### The request
Extract the lines from the one containing "You are a GUI" through the end of the records, copying them exactly and leaving out the pictures.
+++++
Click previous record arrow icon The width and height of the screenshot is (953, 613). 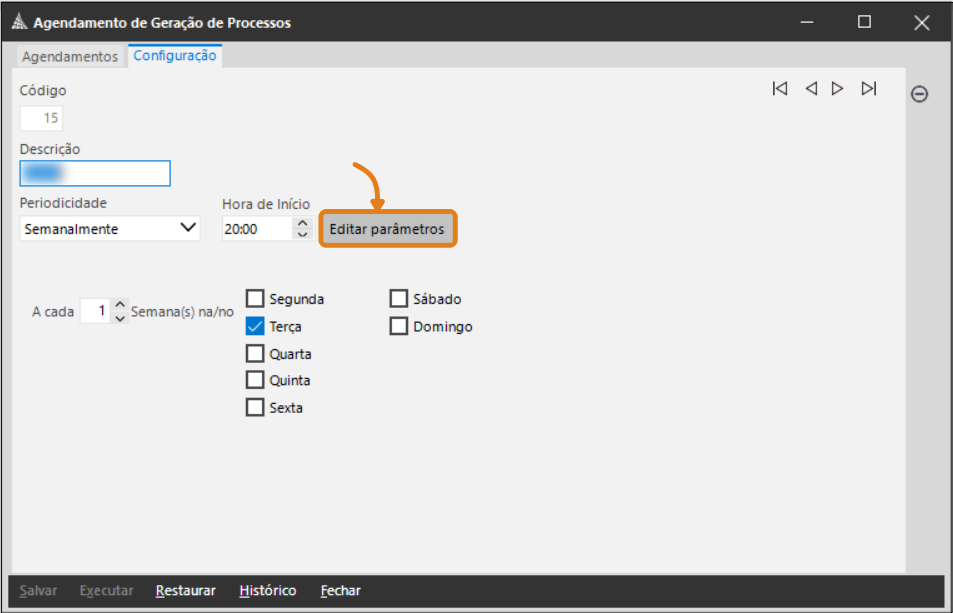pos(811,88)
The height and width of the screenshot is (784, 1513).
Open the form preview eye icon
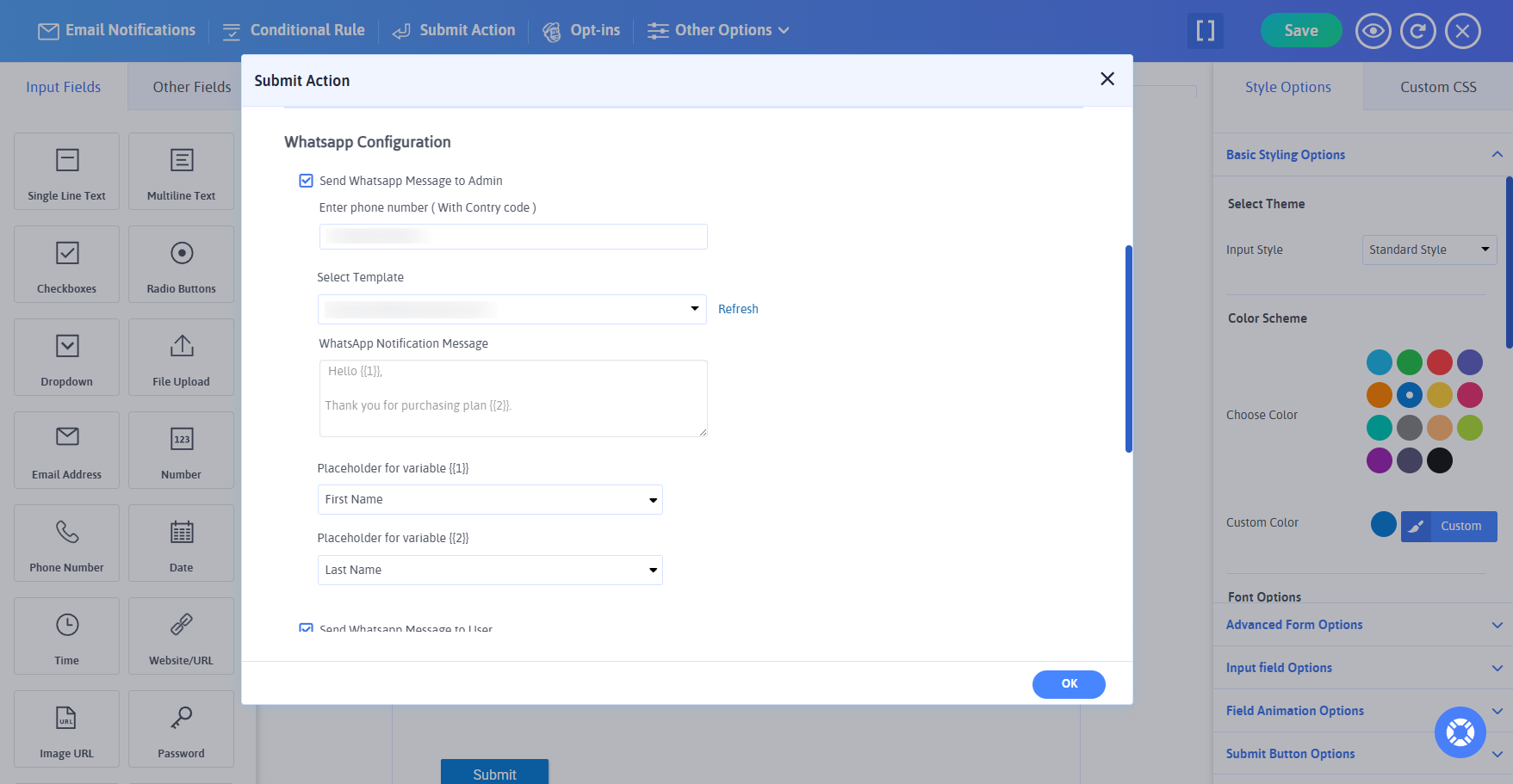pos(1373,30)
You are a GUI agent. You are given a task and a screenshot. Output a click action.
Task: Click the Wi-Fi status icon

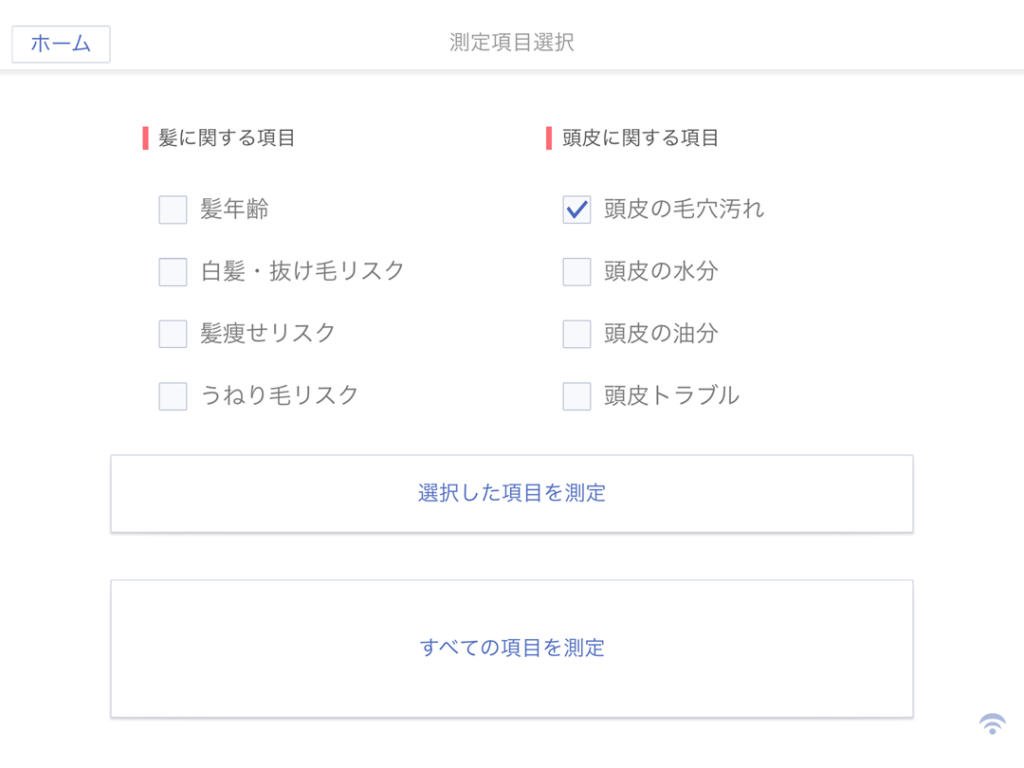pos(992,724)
+++++
### Task solution
You are a GUI agent. You are given a task and a screenshot. Output a click action.
Task: Click the Wi-Fi status icon

pos(992,724)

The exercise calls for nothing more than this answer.